(Instructions for the task)
Skipping all pictures, please restate word for word the lines from the one that contains "Viewport: 724px width, 1568px height." through the last line of the entries.

(Screenshot grounding data)
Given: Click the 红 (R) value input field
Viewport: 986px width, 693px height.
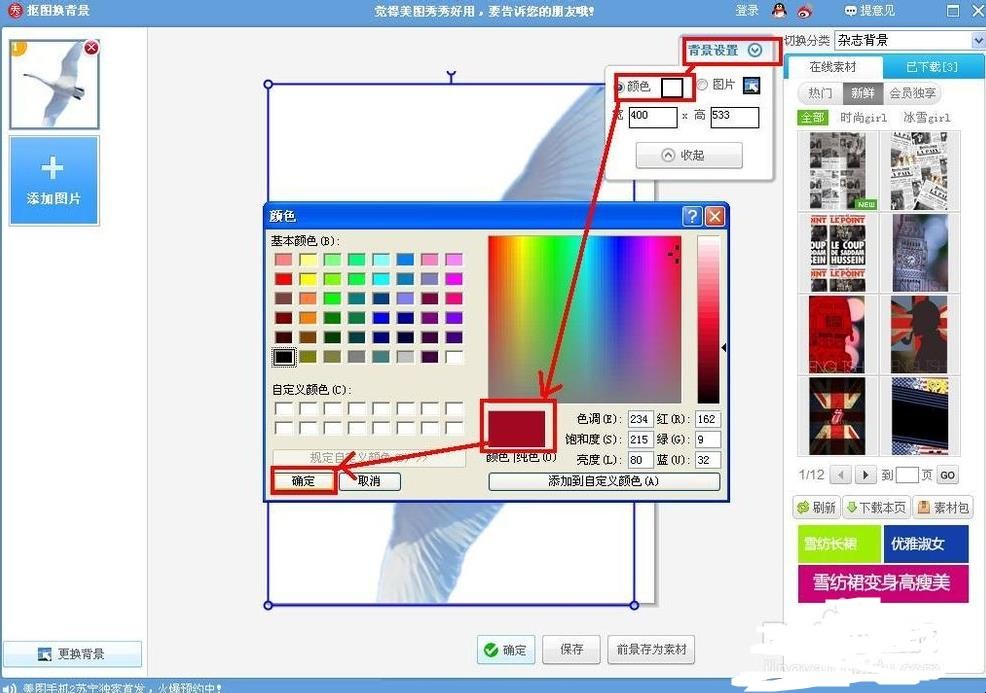Looking at the screenshot, I should pyautogui.click(x=707, y=419).
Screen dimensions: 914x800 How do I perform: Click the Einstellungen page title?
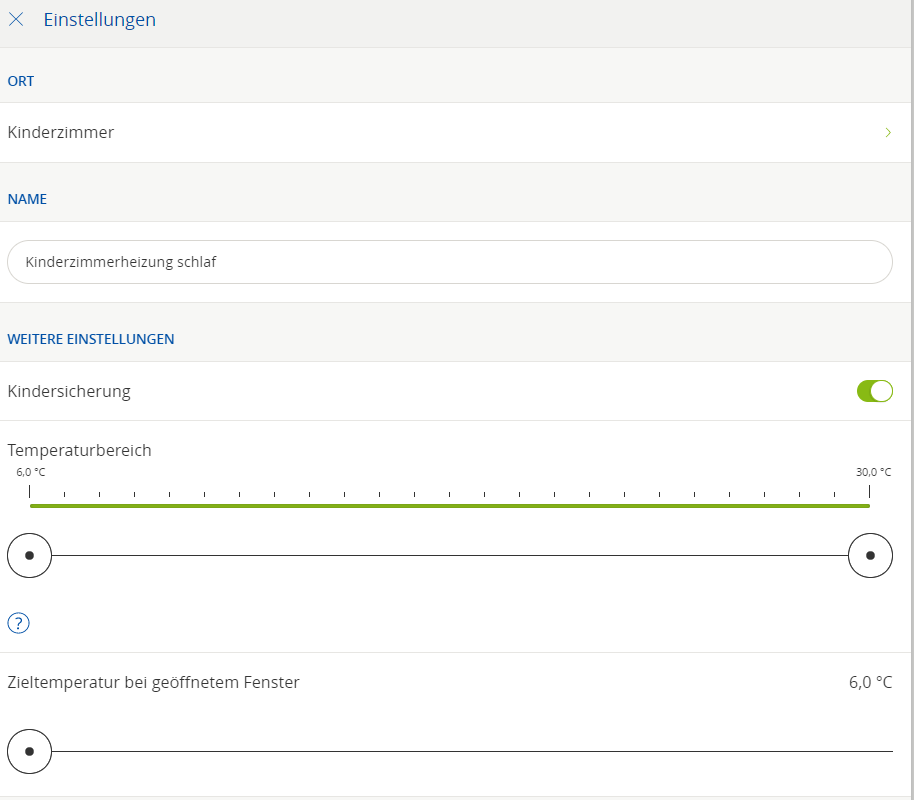(99, 20)
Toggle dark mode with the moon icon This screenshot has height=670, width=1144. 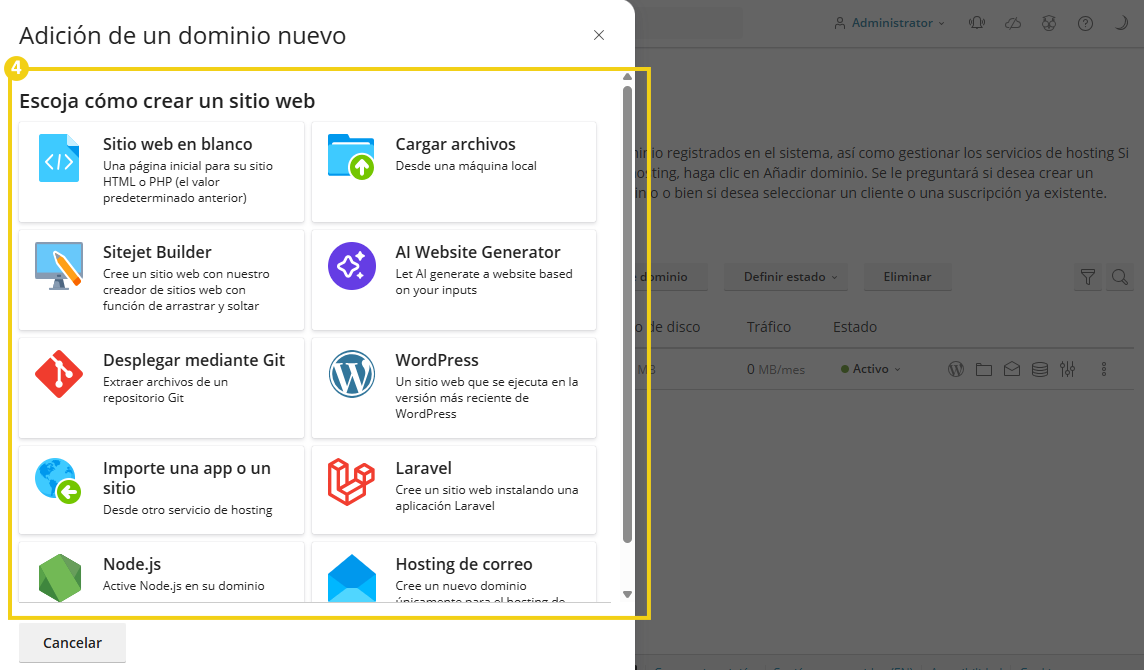pos(1121,22)
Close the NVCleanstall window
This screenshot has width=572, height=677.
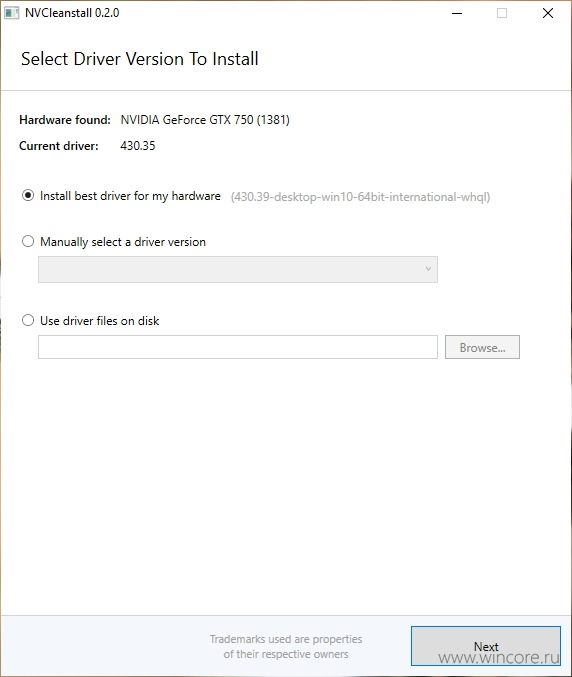tap(548, 13)
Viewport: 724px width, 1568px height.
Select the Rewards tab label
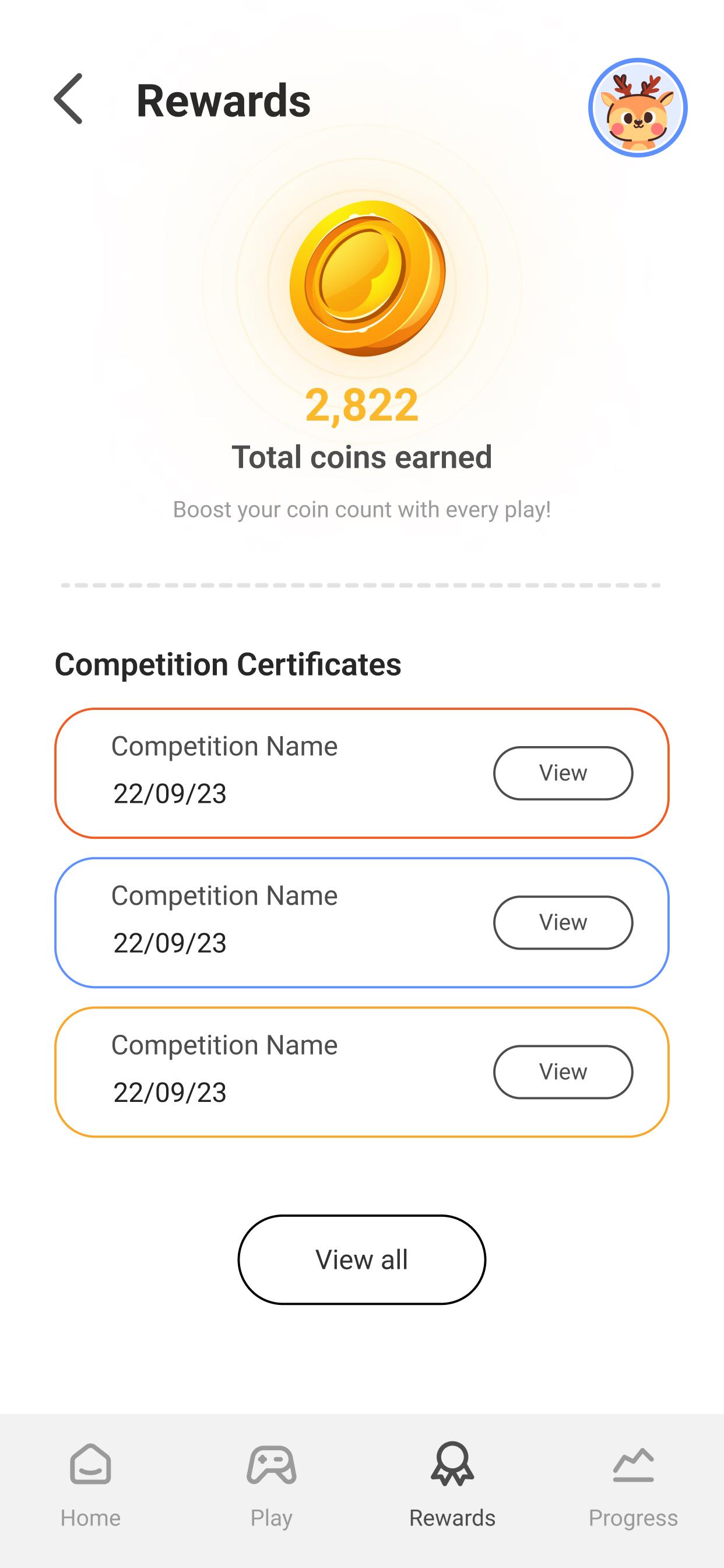tap(452, 1518)
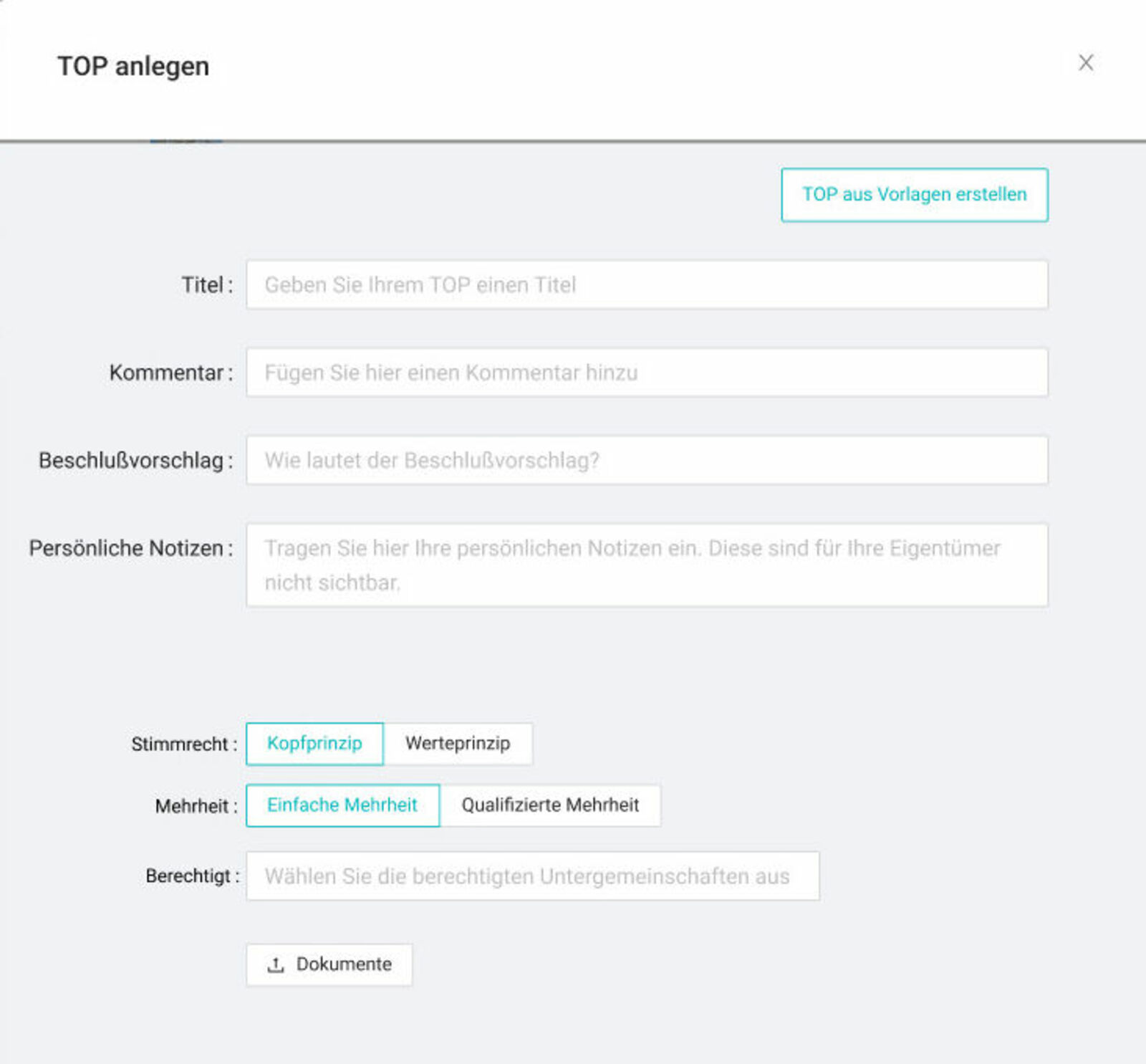
Task: Open the Dokumente upload button
Action: click(329, 965)
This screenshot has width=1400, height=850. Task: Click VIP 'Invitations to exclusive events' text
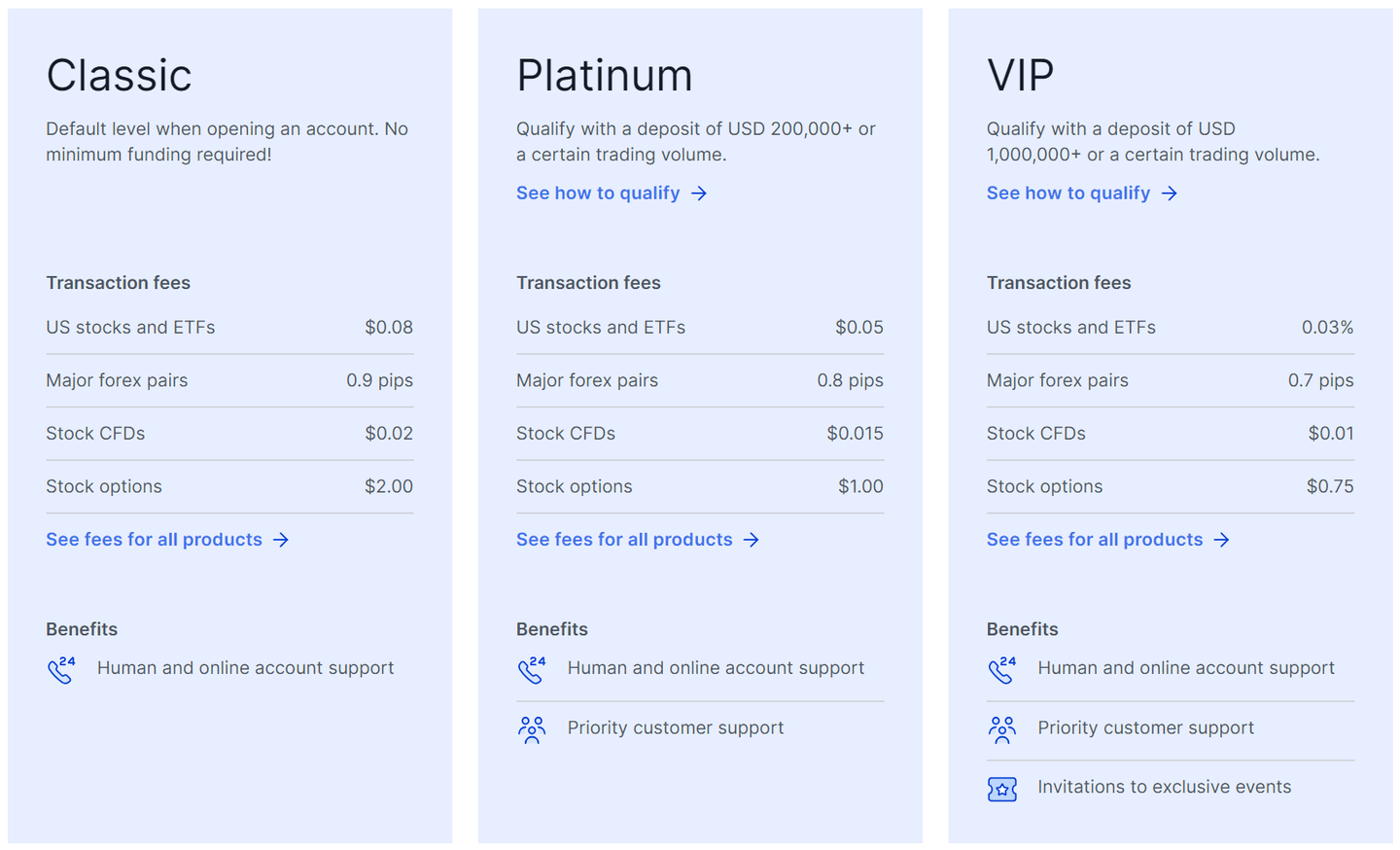click(x=1165, y=787)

(Answer to this task)
Viewport: 724px width, 1568px height.
Select the Rewards tab label
tap(452, 1518)
Task: Open the Dokumente upload button
Action: click(329, 965)
This screenshot has width=1400, height=850. Task: Click VIP 'Invitations to exclusive events' text
click(x=1165, y=787)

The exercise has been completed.